I grew up in a Jamaican family and saw breastfeeding as a normal thing. I also remember seeing my parents work a lot so my grandmothers kept us. So, I’m pretty sure corn meal porridge and baby formula was in the mix too for my younger siblings, but the foundation of breastmilk was set for the first few months.
As a new mom, I found that feeding my baby has been one of the most challenging things I’ve had to face. It’s a round the clock daily thing! He Just turned one in June and is running everywhere with something always in his hand. He thinks that his food has to look like ravioli, French fries, or blueberry pancakes (hold the syrup), and taste like sweet potato. And did I mention he only has two teeth at the bottom, so his chewing game isn’t quite on point. I go from there and make it happen every day. So its constant brain power, recipes to incorporate proper nutrition so he won’t look like the gangly Charlie from Charlie and the Chocolate Factory.

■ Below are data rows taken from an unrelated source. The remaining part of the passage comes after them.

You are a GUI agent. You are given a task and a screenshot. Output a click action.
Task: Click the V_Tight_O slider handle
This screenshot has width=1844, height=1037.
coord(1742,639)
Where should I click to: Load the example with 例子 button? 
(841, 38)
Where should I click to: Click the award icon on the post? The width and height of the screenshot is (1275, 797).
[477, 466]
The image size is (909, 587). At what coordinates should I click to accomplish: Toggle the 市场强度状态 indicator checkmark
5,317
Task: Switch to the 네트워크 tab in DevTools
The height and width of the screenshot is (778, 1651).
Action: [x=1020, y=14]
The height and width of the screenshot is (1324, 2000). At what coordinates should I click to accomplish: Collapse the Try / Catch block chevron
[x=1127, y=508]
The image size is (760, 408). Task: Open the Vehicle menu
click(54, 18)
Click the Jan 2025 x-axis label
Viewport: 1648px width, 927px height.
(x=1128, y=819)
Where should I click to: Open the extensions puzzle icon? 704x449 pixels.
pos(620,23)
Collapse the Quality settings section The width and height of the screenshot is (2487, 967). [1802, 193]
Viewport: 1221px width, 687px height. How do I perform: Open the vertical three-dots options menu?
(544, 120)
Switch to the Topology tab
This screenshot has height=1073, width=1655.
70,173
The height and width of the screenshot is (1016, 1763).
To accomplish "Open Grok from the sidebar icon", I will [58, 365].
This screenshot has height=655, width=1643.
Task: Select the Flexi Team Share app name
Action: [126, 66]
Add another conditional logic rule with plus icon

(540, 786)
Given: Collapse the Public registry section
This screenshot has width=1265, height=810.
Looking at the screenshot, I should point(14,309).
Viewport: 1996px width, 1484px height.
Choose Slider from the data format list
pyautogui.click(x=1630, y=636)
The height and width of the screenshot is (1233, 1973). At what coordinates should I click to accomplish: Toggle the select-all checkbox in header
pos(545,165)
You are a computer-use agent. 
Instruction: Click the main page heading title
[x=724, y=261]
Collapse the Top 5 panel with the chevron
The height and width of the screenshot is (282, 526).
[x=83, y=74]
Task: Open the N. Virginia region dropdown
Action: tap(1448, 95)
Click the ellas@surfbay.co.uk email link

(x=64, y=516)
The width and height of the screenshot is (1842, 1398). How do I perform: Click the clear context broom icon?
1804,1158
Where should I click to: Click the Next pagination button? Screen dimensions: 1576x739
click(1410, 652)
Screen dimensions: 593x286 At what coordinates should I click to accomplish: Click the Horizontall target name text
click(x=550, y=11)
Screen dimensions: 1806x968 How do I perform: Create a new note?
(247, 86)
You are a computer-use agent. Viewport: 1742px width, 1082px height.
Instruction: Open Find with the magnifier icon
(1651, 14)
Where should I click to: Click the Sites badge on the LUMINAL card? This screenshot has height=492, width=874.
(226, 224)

I chose to breastfeed my son from the time he was born, until now. My goal was 6 months until I got back into the workforce, but since it didn’t happen that way, we are still breastfeeding a few times a day, and I am still pumping while he is gone at daycare. That way he can still get the nutrition from the milk (since I chose not to give him cows milk). Breastfeeding my son has been one of the best decisions I have made. Breastfeeding has had its ups and downs for me, like perhaps any new mother and came with lots of questions lots of concerns about if he’s getting enough, am I making enough, or when should I stop. But in the end, I feel good about the decision I made. And that’s what counts!
Our First Post is dedicated this to all of the mothers who want to best for our children and families. Let’s support each other with love, kindness and compassion.
Natalie Collymore was born in the Netherlands to two Jamaican parents and had a humble upbringing in New York City. She served in the Army for 4 years as a healthcare specialist and is a now a proud veteran. After her military time was served, Natalie earned a Bachelor of Arts degree in Human Learning and Development at Georgia State University in Atlanta, Georgia. She chose to remain in the Atlanta area and now calls it home. Natalie has one son who keeps her busy. Her journey through pregnancy and motherhood has led her to become passionate about advocating for improving the outcomes of pregnant women, mothers and babies, helping to keep them healthy safe and alive. Natalie is a vigilant member of Reaching Our Sisters Everywhere and is the President of Sankofa Cultural Coalition.